Letter from the pastor: Thirtieth Week in Ordinary Time: 26 Oct.—1 Nov.
Every culture has its proverbs that give wisdom about how to live well. In Saturday’s gospel, Jesus passes on proverbial wisdom about the virtue of humility. “Everyone who exalts himself will be humbled, but the one who humbles himself will be exalted” (Luke 14:11). The word humility comes from the Latin word humilis, which literally means “on the ground,” deriving from humus, “earth.” So when we are advised to humble ourselves, it is an invitation to be “grounded,” to be attentive to our connectedness with Earth. This entails consciousness of our interconnectedness with all persons and all Earth’s creatures and with God.
One way in which Jesus models authentic humility is by not cutting off those whose theology and pastoral approach differ from his own.

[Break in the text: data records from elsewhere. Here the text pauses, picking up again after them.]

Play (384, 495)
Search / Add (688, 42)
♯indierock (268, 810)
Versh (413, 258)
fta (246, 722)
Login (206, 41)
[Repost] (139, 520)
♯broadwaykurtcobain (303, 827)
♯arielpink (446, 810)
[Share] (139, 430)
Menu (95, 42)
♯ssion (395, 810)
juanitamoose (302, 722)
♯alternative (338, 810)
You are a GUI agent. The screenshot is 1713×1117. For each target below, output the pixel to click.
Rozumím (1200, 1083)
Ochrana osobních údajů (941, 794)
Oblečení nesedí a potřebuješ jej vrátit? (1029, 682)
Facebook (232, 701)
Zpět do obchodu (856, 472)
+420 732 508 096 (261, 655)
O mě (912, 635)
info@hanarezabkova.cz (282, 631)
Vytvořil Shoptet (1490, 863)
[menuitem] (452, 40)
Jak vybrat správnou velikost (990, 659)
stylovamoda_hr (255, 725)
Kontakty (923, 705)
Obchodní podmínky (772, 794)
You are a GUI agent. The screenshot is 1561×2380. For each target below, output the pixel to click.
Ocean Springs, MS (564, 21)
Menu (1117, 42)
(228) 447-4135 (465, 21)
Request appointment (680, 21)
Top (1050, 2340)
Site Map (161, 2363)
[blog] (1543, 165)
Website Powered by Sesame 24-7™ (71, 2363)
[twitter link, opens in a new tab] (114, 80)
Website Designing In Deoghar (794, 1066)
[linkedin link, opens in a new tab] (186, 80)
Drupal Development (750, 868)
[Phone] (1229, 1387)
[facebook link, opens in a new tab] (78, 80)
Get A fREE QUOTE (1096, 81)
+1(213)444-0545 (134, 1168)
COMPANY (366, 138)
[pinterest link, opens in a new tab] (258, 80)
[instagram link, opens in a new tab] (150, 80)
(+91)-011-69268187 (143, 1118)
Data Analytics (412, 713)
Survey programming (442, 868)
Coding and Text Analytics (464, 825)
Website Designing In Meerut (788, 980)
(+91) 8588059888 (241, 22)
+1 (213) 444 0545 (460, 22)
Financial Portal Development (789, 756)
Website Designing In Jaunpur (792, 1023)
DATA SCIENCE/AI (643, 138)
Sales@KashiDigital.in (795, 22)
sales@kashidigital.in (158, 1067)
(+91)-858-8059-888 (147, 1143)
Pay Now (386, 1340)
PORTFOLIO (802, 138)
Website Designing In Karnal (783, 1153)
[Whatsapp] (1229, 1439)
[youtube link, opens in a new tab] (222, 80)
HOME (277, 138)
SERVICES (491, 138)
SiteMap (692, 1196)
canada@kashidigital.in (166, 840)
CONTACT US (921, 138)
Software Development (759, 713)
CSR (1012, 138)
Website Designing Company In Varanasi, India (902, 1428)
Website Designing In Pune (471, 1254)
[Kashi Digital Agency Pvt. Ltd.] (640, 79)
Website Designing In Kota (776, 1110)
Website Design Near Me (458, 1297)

In Jesus’ day, likes ate with likes. Eating together was a way to signify shared values. By dining with those who opposed him, he signaled that their shared common humanity forged a connection that superseded their differences.
Jesus first addresses the invited guests about choosing places at the table. The setting presumes that these are people with a certain measure of power and prestige. Banquets were occasions for people to enhance their social standing, and Jesus describes how guests would compete for honor. The way to gain the most honor, he says, is actually to take the lowest place. Choosing to sit with those whose status would not enhance one’s own personal honor could instead lead to growth in humility, that is, to engage in interactions with persons who are more earthy and to forge bonds with them. If such a person is then invited by the host to a higher position, he or she would be able to represent the perspective of those at the other end of the table in the discussions and decisions that take place at the head.
Jesus then turns his attention to the host of the dinner and talks about how to formulate a guest list. From this angle, he again prods his hearers to break out of the strictures of likes eating with likes. The conversations at tables of like-minded serve only to reinforce their own views, and the circle tightens as they reciprocate invitations to one another. Jesus proposes to the hosts, invite those unlike yourself, those with whom no one wants to associate. From a stance of humility, such a host recognizes the bond shared through common humanity that is stronger than differences in abilities or social positions.
It is easy to fall prey to false humility, pretending to take a lowly place in the hopes of receiving adulation and an invitation to come up higher. Or false humility can be manifest in persons whose self-esteem has never developed properly. True humility is ground in earthy wisdom, a knowledge that all persons, no matter their circumstances, and all the created world share in an unbreakable interconnection of life given by God. The Holy One loves and esteems us equally and desires that we flourish.*
*Sr. Barbara Reid, adapted from Abiding Word.
Barbara Reid, OP, is professor of New Testament at Catholic Theological Union in Chicago.